Ian Bicking: the old part of his blog

Re: Towards PHP

A bunch of random thoughts.

Comment on Towards PHP
by Harry Fuecks

Comments:

On the DB front, why not forget ORM for a momentand try something else?

Yes, I can see the benefit of that. The DB-API is not too bad, but it can also be needlessly verbose for many cases, and even just a thin wrapper would help. Especially for people who are already very comfortable with SQL. Not that a super-simple ORM would be without purpose; I still think it just feels much nicer in many cases. But a super-simple ORM would also not be entirely sufficient for even fairly simple situations, and such a thing should also work comfortably alongside explicit SQL.

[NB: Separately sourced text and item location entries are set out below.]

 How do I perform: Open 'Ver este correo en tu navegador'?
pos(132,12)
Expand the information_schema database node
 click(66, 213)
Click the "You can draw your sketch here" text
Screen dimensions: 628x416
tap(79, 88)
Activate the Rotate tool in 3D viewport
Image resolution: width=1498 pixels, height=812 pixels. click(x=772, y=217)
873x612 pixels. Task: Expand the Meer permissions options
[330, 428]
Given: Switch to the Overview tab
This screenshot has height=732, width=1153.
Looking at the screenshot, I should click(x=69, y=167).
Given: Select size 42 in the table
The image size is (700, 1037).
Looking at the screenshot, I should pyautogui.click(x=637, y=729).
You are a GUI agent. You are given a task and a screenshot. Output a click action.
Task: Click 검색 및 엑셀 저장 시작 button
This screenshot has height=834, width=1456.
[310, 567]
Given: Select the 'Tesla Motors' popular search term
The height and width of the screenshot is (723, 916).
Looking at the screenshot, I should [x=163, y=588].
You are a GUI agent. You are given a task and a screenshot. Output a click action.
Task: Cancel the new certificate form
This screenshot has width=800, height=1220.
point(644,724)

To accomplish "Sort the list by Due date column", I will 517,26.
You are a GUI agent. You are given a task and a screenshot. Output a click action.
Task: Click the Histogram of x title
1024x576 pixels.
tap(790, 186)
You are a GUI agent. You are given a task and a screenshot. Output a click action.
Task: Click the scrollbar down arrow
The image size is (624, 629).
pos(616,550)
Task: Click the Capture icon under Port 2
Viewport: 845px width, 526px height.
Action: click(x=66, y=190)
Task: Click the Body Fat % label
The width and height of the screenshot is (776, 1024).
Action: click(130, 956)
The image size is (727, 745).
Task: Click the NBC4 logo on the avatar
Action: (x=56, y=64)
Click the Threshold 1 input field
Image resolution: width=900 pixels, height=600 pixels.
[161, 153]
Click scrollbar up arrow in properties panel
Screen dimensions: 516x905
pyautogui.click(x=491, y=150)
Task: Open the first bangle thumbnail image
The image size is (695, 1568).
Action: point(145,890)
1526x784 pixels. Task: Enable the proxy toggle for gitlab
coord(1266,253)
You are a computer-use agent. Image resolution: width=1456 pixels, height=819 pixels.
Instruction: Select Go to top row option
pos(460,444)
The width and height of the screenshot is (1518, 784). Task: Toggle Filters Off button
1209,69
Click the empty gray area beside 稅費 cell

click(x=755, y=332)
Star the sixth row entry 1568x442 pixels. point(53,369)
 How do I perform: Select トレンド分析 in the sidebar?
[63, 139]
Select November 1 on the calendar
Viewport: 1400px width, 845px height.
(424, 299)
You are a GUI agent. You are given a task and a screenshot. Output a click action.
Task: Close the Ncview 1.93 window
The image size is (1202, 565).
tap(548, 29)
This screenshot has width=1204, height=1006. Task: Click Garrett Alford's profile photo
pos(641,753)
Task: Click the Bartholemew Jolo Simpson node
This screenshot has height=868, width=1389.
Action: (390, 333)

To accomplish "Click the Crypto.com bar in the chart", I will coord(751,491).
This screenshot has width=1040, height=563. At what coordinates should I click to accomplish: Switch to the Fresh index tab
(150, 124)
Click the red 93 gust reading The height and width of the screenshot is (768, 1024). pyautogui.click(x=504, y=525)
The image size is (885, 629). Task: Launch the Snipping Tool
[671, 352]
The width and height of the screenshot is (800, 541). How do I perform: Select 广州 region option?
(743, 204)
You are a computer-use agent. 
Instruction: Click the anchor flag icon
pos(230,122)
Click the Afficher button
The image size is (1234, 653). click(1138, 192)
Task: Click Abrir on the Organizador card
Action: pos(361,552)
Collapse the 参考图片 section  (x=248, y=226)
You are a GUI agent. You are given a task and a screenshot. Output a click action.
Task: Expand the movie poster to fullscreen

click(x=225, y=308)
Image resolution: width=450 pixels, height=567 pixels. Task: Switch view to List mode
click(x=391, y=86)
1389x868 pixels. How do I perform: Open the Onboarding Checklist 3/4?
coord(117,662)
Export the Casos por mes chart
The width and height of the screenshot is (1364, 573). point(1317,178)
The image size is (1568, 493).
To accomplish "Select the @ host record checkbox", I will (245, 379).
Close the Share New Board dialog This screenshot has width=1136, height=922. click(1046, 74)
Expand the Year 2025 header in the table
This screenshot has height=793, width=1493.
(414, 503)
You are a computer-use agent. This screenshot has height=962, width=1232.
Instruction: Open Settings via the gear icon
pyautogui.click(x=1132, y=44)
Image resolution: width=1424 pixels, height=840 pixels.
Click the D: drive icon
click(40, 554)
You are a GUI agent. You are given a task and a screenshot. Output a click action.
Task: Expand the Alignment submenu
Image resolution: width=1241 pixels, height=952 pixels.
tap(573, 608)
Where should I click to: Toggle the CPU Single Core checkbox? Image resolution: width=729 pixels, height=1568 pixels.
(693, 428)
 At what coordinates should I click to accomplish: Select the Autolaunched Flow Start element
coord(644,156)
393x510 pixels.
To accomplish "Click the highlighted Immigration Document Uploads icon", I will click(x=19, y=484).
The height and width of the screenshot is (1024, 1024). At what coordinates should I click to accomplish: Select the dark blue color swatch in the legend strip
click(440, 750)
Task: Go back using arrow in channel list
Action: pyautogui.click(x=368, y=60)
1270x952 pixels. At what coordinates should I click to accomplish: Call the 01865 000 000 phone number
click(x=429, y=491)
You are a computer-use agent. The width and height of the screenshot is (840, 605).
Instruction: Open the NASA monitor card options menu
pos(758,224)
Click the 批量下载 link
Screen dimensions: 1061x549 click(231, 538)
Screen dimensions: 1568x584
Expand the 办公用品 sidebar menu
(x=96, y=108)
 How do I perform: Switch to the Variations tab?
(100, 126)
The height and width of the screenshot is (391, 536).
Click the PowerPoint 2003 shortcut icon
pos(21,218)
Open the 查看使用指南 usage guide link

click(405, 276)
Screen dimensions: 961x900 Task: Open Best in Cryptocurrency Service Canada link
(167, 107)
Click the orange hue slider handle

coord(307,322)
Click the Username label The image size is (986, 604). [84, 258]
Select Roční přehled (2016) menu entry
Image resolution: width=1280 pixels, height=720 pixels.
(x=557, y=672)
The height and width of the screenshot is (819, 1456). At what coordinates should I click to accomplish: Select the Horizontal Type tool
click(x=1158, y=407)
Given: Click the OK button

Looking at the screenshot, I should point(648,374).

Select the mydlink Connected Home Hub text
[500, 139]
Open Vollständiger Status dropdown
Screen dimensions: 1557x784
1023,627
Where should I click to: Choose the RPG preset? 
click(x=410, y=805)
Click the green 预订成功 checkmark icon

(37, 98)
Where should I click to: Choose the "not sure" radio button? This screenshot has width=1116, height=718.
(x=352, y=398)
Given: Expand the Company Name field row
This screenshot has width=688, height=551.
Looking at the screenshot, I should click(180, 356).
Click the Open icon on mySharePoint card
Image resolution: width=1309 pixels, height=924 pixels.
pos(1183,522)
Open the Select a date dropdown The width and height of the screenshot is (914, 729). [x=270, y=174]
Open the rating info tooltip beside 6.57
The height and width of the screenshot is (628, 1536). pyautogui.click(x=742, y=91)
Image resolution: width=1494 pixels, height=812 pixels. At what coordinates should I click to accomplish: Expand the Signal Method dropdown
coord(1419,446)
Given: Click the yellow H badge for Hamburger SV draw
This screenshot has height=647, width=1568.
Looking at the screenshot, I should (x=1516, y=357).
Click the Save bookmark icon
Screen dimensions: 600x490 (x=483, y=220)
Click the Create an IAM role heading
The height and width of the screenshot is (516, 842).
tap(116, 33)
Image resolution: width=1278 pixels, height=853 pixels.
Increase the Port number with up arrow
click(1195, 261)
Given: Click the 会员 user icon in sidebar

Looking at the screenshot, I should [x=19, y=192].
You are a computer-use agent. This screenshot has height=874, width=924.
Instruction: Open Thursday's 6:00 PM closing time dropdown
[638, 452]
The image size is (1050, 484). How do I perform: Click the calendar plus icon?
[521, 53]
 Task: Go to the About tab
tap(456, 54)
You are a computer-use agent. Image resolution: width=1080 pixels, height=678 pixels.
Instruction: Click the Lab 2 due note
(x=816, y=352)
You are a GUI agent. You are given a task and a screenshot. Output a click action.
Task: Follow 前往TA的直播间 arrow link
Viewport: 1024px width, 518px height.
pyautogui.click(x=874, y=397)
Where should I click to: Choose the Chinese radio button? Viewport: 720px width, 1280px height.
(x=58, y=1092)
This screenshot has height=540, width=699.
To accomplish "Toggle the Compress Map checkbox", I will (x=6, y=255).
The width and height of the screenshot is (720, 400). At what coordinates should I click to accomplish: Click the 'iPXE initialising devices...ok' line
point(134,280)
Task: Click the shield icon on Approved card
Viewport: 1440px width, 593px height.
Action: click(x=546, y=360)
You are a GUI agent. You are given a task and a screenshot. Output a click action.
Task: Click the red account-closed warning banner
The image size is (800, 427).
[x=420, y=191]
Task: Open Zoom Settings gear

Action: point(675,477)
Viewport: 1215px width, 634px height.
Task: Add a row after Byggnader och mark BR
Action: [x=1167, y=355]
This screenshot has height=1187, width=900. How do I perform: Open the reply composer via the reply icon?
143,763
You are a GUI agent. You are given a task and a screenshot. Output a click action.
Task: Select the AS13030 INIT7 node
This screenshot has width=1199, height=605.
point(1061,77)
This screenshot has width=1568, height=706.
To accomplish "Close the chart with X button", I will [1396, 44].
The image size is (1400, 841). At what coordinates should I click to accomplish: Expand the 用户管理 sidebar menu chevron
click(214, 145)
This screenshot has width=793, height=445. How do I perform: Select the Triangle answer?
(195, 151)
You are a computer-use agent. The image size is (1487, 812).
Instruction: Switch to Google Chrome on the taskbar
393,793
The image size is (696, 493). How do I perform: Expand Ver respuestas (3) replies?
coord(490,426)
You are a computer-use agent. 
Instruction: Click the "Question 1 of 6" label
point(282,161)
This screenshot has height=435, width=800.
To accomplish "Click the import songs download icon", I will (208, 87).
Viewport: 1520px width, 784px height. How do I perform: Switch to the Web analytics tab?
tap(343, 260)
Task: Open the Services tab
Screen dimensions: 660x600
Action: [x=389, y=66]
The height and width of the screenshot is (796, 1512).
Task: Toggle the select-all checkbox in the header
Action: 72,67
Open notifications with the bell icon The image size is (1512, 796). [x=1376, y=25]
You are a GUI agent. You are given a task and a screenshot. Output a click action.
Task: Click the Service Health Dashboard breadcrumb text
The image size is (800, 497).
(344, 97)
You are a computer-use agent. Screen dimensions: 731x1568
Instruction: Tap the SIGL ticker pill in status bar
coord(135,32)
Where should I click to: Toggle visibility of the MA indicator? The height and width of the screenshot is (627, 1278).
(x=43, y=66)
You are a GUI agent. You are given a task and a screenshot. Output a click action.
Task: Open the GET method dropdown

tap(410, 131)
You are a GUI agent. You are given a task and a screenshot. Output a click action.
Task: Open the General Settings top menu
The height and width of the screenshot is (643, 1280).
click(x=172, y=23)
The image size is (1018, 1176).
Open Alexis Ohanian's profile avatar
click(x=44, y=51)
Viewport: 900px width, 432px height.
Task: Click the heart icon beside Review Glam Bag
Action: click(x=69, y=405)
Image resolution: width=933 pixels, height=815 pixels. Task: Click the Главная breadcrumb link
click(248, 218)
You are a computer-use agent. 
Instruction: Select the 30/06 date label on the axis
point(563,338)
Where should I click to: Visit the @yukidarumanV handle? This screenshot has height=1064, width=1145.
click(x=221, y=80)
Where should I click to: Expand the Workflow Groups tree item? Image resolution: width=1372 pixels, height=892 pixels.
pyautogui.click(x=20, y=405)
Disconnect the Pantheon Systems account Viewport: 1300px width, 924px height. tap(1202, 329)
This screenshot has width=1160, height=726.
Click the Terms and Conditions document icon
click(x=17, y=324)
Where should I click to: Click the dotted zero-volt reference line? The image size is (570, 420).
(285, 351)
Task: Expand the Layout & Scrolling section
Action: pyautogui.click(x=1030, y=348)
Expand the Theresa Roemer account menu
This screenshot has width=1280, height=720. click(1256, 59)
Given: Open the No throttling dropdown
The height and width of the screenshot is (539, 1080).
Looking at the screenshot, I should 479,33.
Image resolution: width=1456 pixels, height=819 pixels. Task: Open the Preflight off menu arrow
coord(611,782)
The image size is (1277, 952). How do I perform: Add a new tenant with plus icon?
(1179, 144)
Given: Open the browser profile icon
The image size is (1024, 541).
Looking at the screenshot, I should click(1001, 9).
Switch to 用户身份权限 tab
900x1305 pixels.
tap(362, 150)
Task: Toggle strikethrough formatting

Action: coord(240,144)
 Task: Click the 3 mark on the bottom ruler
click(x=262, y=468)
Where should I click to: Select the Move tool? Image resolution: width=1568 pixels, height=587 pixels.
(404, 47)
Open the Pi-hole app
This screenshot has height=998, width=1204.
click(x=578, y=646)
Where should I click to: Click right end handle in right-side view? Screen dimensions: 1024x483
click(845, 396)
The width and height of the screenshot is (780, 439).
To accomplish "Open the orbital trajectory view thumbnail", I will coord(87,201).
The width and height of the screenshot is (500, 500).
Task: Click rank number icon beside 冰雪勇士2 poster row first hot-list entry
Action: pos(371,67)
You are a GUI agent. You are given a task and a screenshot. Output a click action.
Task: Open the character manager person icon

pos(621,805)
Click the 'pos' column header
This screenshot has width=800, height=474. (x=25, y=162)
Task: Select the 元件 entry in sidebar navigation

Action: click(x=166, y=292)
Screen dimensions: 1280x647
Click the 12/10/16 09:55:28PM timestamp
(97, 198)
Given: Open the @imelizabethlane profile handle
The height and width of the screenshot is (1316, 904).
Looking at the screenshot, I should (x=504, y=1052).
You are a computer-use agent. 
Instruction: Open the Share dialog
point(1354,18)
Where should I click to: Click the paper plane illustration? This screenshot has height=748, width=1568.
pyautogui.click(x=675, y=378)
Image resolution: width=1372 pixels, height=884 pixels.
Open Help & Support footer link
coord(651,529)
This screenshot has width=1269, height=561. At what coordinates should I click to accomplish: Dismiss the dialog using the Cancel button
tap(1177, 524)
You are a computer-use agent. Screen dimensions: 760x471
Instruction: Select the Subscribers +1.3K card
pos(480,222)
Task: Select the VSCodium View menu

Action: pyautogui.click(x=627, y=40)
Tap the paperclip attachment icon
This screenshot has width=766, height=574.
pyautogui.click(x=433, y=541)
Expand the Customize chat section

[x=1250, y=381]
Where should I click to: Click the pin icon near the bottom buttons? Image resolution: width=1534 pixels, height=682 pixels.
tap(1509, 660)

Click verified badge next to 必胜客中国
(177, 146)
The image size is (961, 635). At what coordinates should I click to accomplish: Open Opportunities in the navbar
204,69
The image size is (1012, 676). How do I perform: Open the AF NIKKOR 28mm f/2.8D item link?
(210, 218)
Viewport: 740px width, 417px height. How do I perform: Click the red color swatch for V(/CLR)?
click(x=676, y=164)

Security is an interesting problem. I think it would be nice to have a trusted (high priviledge) parent process that creates lower-priviledge subprocesses. It would be adaptive, so if user X had a lot of activity and several active processes, but then user Y's scripts got some use, we'd just kill the user X processes. You can even go down to zero processes, so that really low-usage environments have zero overhead until they are effectively woken up. Similarly you cull old processes, and processes that are not responding in a timely manner, or maybe those that are taking up too much memory. Though memory seems hard to track -- since PHP throws everything away memory this isn't as big a deal there. Simply culling all processes after some set number of requests would help. Processes would still have to "warm up" -- responding to their first request rather slowly. But in terms of scaling that doesn't seem too bad, and in terms of user experience an occassional slow request isn't the end of the world.

With threads, you simply don't have this kind of control. Dealing with dead threads and other nuisances is a real pain in the butt, and there's simply no good solution. At least with multiple processes you have a chance. There's always the Windows issue -- I really don't know what the process situation is like there. There's no fork, but is it unworkable to simply spawn processes the hard way?

It also seems like keeping it separate from Apache opens up a lot of flexibility -- if for no other reason than it's easier to do this work in Python than in C. (Though I suppose you could implement it in mod_python, even though mod_python wouldn't actually be running any user code... I'm not sure what the benefits would be, but it seems like an interesting strategy).

As I think more about this, I realize this is all what FastCGI does. Every single feature I describe here, I think. Maybe what is needed is simply a really good, well specified implementation of the full FastCGI featureset.

# Ian Bicking

re: FASTCGI

You would be better served to consider SCGI. Go to http://www.fastcgi.com/dist/ and check out the last-modified dates. The most recent stable release was Jan 19, 2003. The most recent SNAPSHOT is April 14, 2004. Contrast this with SCGI ( last release Feb 2, 2006 ) http://www.mems-exchange.org/software/scgi/scgi-1.10.tar.gz/scgi-1.10/CHANGES SCGI is vibrant and python-centric. mod_scgi is robust and stable for Apache 1.3x and 2.0x scgi_server.py is small, well-written, and easily extensible.

re: threads You are absolutely right

re: per-user processes This is problematic. You will need a master-process with root-privileges to fork/setuid all these lower-privileged process. This is a big security hole unless you do it exactly right ( Note the apparent deadend of the apache2 perchild mpm. ) This program will be talking to the internet. Running as root is hubris. It would be better to serve all requests for all hosts as one unprivileged user.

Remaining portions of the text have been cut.